SUPPLIED MATERIAL Block Start

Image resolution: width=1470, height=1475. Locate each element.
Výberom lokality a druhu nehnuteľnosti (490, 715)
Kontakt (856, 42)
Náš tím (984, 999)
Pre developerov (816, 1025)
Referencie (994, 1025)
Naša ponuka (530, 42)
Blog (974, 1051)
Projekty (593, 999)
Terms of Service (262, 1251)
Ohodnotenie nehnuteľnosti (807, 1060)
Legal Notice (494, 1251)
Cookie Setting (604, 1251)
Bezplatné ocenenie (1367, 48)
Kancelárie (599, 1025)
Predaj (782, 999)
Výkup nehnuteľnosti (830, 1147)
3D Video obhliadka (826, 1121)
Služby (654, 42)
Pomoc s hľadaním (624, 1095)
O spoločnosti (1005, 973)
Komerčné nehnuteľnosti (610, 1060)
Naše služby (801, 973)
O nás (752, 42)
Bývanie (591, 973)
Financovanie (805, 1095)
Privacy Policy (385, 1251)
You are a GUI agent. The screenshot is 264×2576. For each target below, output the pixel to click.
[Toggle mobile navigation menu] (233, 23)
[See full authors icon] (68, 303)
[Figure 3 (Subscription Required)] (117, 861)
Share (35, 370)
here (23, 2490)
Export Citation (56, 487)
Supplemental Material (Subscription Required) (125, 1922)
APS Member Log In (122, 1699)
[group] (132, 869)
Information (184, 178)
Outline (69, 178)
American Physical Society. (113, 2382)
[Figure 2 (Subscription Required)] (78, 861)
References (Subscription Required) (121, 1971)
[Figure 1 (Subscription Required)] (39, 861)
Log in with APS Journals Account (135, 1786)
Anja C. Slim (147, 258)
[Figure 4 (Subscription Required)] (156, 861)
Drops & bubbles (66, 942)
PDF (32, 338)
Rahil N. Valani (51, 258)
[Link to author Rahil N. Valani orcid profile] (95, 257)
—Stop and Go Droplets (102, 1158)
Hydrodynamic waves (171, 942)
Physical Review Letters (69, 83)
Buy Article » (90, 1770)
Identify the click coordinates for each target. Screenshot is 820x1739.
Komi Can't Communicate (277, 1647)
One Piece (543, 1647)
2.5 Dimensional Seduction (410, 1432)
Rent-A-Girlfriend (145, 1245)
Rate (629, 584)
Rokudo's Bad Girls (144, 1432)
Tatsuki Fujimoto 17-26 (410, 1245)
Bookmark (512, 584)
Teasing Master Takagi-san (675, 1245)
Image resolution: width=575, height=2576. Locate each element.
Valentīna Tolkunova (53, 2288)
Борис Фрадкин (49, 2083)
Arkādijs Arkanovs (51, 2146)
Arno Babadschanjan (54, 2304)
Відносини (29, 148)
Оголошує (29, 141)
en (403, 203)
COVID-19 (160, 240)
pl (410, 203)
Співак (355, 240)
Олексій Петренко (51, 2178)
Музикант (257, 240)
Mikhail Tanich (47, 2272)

SUPPLIED MATERIAL Block End

AIM OF THE TASK:
For each line in the records that contains the word "element", make a copy.

RESULT OF THE TASK:
Image resolution: width=1470, height=1475. Locate each element.
Image resolution: width=575, height=2576. Locate each element.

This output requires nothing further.